There are a wealth of BI tools available to help create dashboards. However the variety of tools available, the ubiquity of Excel on people's computers, combined with the ability to export these interfaces to the Web make it a straightforward tool to use. A formalised BI platform could be overkill and too expensive for a company's needs. Excel is familiar and most companies have already budgeted for installing Microsoft Office.
Preparing to build a dashboard
Before you start
Before you create a dashboard, you should take time to research and define the following points:
- Define the message - what is the purpose?
- Establish the audience - what level of user is going to consume the report?
- Define the measurements - which metrics will support the message?
- List the data sources - build an inventory of data feeds you will need to create the measurements.
Separating data from presentation
Many people rush in creating charts and directly working with the data. This will work in the short term but you will find as you move forward it becomes harder and harder to maintain. Strive to separate the data sheet from the presentation sheet. Better still, have at least three sheets:
- Data -source data, cleaned but not extensively formatted. Often driven by a refreshable data feed. Data is often repetitive, with recurring items. Sometimes referred to as a ‘flat file'
- Analysis - interstitial ‘helper' tables that coerce the source data into a usable format. Often aggregating, totalling etc. This could be in the form of a PivotTable, or a cross-tabular table you have compiled with formulas and functions.
- Presentation - the formatted report that users will consume. Could be charts, simple tables, images, one line of commentary etc.
How to use this manual
Everyone will have a different use case, a different audience and a different set of reporting metrics required for their industry.
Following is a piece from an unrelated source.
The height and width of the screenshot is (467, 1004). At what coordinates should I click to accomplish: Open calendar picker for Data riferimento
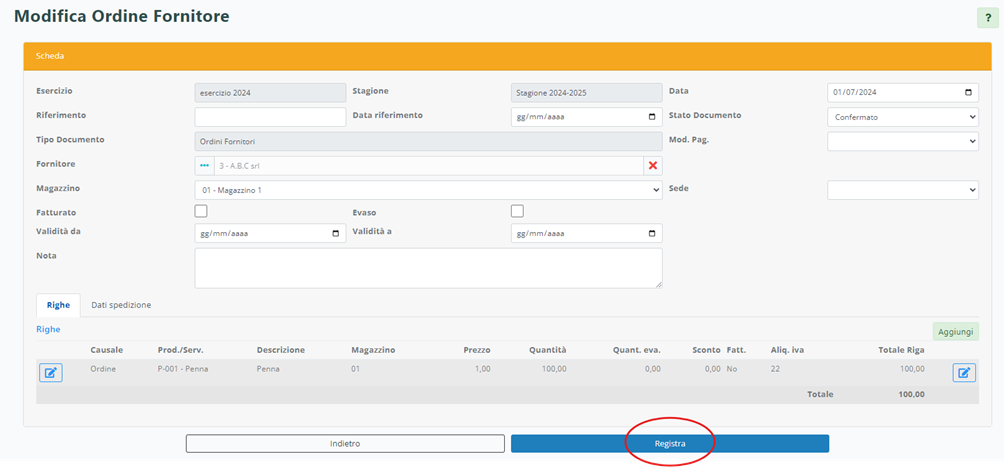click(x=652, y=117)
In this manual you will walk through a number of Excel features commonly used in dashboard reporting. You can mix and match these features in any combination to create your own reports. In the appendix you will find three projects to give you some ideas of how you could develop a company dashboard. You should select the most suitable components for your report.
Different Excel versions
This manual focuses on the 2010 and 2013 versions of Excel. Most of the following is also possible in 2007, apart from a few PivotTable features such as Slicers and Timelines.